Using the records below, return exactly the lines from the one containing "Expand the Sign In dropdown arrow" through the last, and omit pictures.

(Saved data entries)
----

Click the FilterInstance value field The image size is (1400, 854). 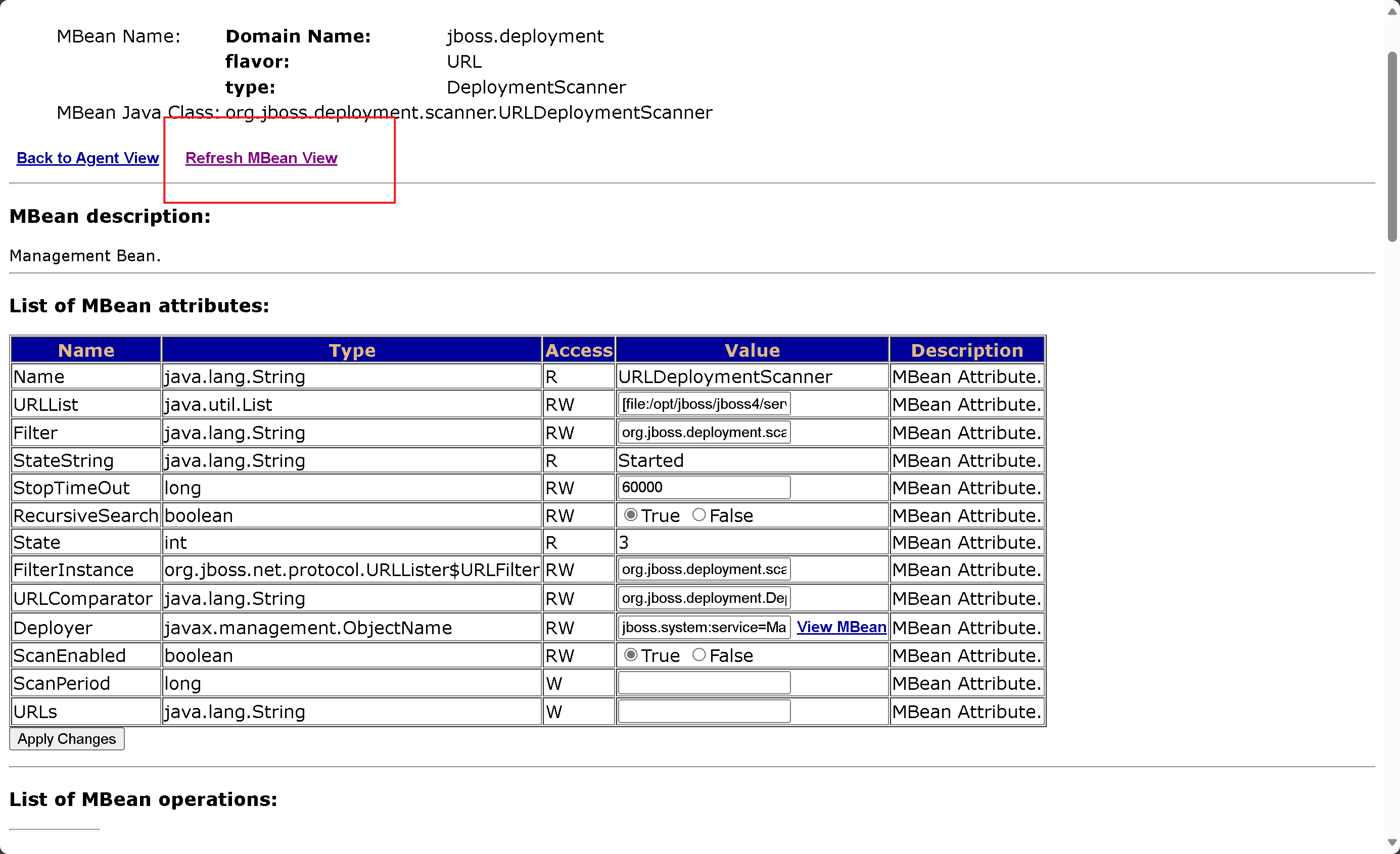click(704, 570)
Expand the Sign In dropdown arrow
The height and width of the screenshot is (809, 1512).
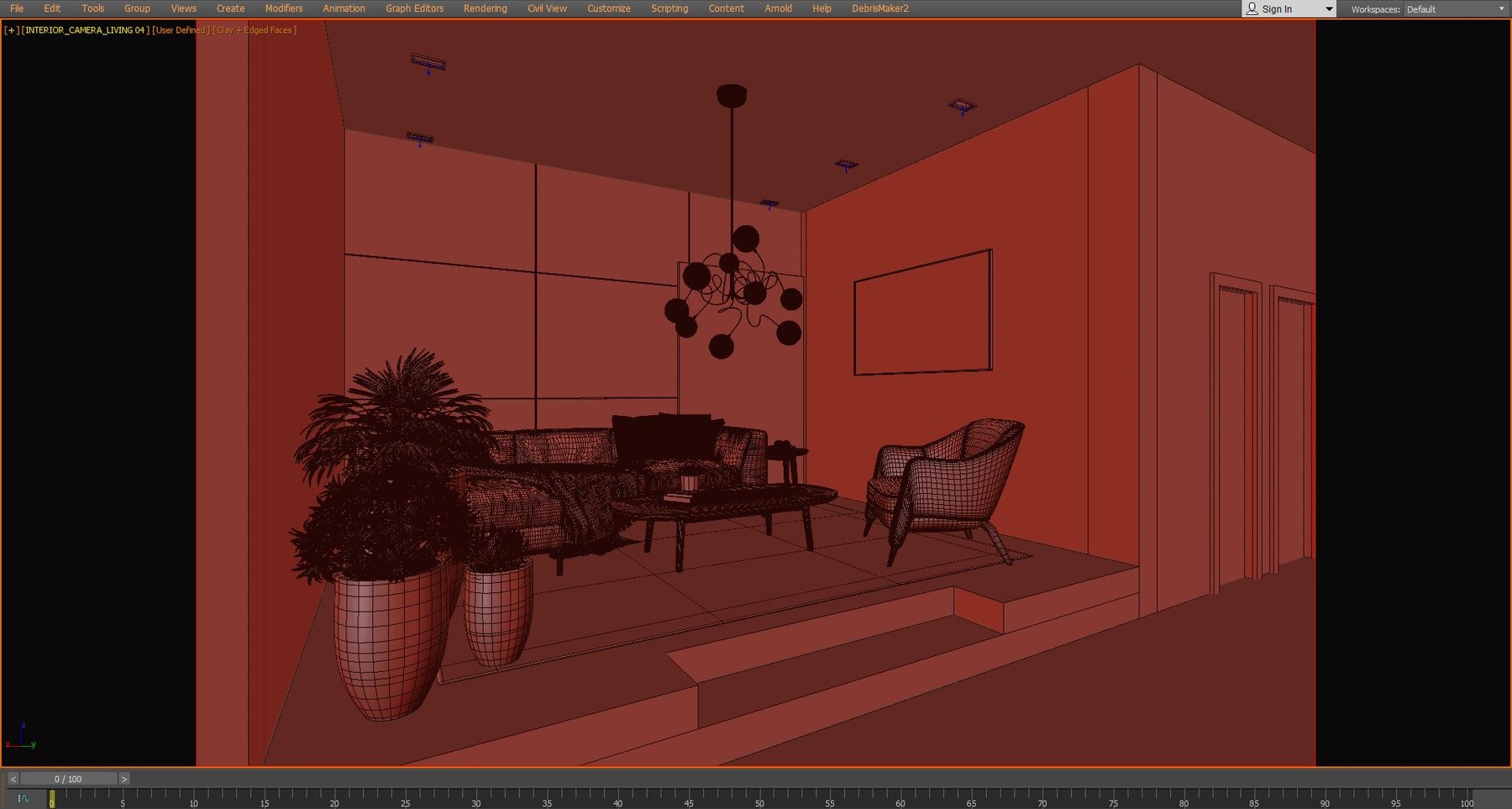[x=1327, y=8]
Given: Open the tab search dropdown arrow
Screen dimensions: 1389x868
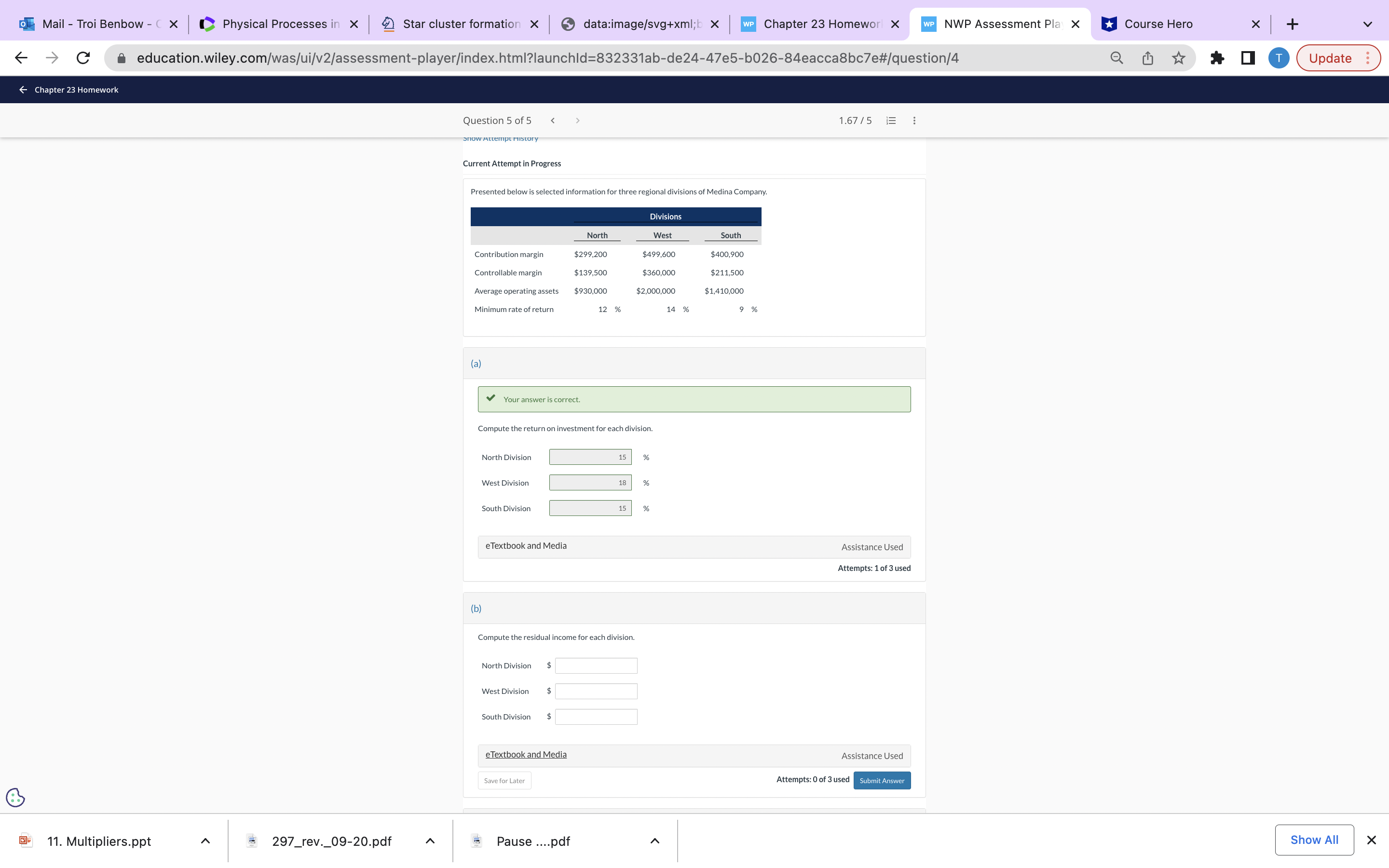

----

Finished task »
Expand the Sign In dropdown arrow
The height and width of the screenshot is (809, 1512).
[x=1327, y=8]
Given: Open the tab search dropdown arrow
Screen dimensions: 1389x868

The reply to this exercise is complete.